Première productrice d’uranium du continent africain et troisième au monde, la Namibie souhaite désormais franchir une nouvelle étape stratégique : produire sa propre électricité nucléaire. L’annonce a été faite par Kaire Mbuende, chef de la Commission nationale de planification, lors de son intervention au Forum économique mondial de Davos, en Suisse.
Devant les décideurs et investisseurs internationaux réunis dans la station alpine, le haut responsable namibien a estimé que son pays ne pouvait plus se contenter d’exporter une ressource stratégique sans en tirer un bénéfice énergétique direct. « En tant que pays premier producteur d’uranium en Afrique et troisième au monde, nous ne pouvons ignorer la perspective de produire de l’énergie nucléaire, d’autant plus que nos matières premières alimentent des centrales nucléaires dans le monde entier », a-t-il déclaré.
Cette réflexion s’inscrit dans une vision de long terme déjà formalisée par les autorités. Kaire Mbuende a rappelé que la Namibie s’est dotée d’une stratégie nationale couvrant l’ensemble de la chaîne du secteur nucléaire, depuis l’extraction jusqu’aux usages civils. Dans ce cadre, la production d’électricité nucléaire est désormais considérée comme une « option sérieuse », au même titre que les autres sources d’énergie du pays.
Le contexte énergétique national renforce cette orientation. Aujourd’hui, la Namibie dépend fortement de l’extérieur pour satisfaire ses besoins. Le pays importe environ 60 % de son électricité d’Afrique du Sud, une situation jugée préoccupante alors même que moins de 60 % de la population namibienne a accès à l’électricité. Cette dépendance structurelle pèse sur le développement économique et accentue les inégalités territoriales, notamment en zones rurales.
Jusqu’à présent, la production nationale repose essentiellement sur l’hydroélectricité et l’énergie solaire. Toutefois, ces sources renouvelables sont de plus en plus fragilisées par les effets du changement climatique. Les sécheresses récurrentes, de plus en plus sévères, réduisent le rendement des barrages hydroélectriques et compliquent la planification énergétique. Dans ce contexte, le nucléaire apparaît pour les autorités comme une solution capable d’assurer une production stable et continue, indépendamment des aléas climatiques.
La dynamique diplomatique récente semble également confirmer cette orientation stratégique. La semaine dernière, lors d’une visite officielle à Moscou, la cheffe de la diplomatie namibienne, Selma Ashipala-Musavyi, s’est entretenue avec Nikolaï Spassky, haut responsable du groupe russe Rosatom. Les discussions ont porté sur les perspectives de coopération dans le domaine du nucléaire civil, en particulier autour de l’uranium, ressource clé dont dispose abondamment la Namibie.

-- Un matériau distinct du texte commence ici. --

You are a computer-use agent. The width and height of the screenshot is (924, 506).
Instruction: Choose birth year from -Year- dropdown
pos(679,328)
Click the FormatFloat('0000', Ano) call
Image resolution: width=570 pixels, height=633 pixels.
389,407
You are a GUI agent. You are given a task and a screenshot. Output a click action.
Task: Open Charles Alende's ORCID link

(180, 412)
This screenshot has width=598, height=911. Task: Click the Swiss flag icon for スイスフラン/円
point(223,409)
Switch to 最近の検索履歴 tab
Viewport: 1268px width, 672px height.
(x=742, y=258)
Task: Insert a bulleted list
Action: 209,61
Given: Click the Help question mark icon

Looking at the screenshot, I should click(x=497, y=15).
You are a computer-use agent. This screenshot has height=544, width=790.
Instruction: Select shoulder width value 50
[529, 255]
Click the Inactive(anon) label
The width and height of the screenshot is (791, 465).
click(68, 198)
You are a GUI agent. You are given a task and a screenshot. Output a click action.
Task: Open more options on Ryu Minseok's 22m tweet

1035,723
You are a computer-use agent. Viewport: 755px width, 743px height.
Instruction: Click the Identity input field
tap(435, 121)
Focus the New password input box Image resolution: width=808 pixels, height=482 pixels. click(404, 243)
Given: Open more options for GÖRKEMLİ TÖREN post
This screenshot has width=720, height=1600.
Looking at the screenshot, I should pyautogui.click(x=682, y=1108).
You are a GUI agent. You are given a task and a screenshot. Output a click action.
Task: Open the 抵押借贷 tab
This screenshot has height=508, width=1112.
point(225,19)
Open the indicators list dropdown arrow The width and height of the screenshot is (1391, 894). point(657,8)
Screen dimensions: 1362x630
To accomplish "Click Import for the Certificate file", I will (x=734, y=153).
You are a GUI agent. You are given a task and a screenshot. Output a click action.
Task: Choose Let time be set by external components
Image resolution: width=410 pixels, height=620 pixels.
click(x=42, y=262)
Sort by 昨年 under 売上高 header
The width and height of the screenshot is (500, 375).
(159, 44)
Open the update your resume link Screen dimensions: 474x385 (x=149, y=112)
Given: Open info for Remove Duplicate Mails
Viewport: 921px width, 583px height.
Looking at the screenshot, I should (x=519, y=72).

Les deux parties ont également évoqué les préparatifs en vue de la signature d’un accord-cadre intergouvernemental, qui pourrait ouvrir la voie à une collaboration plus étroite, aussi bien sur le plan technique que réglementaire. Une telle coopération marquerait une étape décisive pour Windhoek, qui cherche à transformer son statut de fournisseur de matières premières en acteur à part entière de la chaîne de valeur énergétique.
Si le projet de production d’électricité nucléaire en Namibie reste encore à un stade exploratoire, les signaux politiques et diplomatiques se multiplient. Pour ce pays d’Afrique australe, le nucléaire civil pourrait devenir, à moyen terme, un levier majeur de souveraineté énergétique et de développement durable.